Denver Design Week begins today, October 19, with interesting options, focusing on architecture, commercial products, and the world of design. This program runs through Friday, October 23. In the past two years, I have purchased tickets to learn more about all three of these concepts. Being part of an audience has always intrigued me, because you can watch other peoples’ faces being expressive or, well, not getting it.
But this year – ah, the strangeness of 2020 – Denver Design Week is going online. One would suppose that all of us now are used to this, whether it’s viewing a panel at the Denver Art Museum, or various City of Denver meetings, from the Denver Landmark Preservation Commission, to the never ending area plans concocted by planners, and to the parks and recreation leaders who want to acquire / do more with Denver’s parks.
The media sponsor, as before, is the magazine Modern in Denver, which also has included a link to a website that makes it easy to decide what you want to know. Denver Design Week this year offers more than 25 sessions and presentations, with $20 passes to all of the sessions.

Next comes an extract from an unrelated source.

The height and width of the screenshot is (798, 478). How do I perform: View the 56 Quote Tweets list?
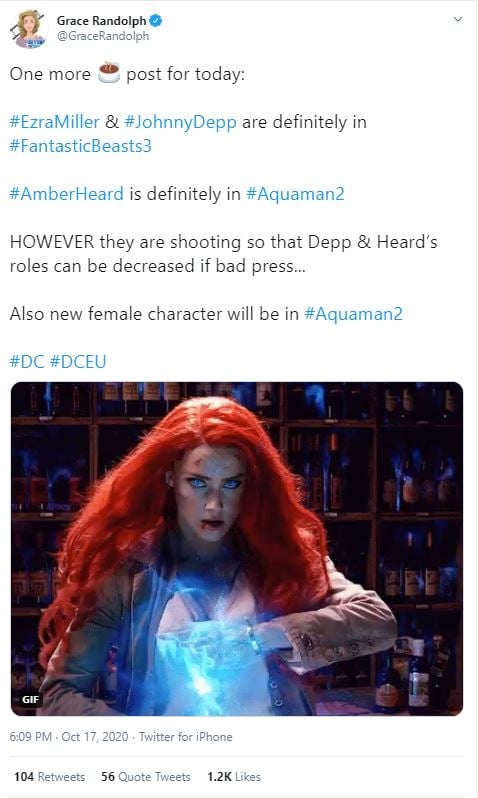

Some of the sessions include “Critical Conversations: Climate Change,” migration, urban risk, and cities, presented by Studio Completiva; “Tiny Solutions: Big Impact,” presented by Shears Adkins Rockmore Architects; “Running a Design Business That Legally Protects You,” presented by Creatives Learn Law, and “Suburban Intensification – A New Sense of Place,” presented by Tryba Architects.
The event this year also includes some other programming, which is real and not inside a computer: Several artists have created works located at the south side of the Stanley Marketplace. The artists are local, which is a good thing to know: Autumn T. Thomas, Viviane Le Courtois, Rian Kerrane, Jodie Roth Cooper, Sean O’Neill, and Lio BUMBAKiNi.
And let’s face it: This year’s event has offered a diversion to a manic election cycle, at least for a little bit — and that helps.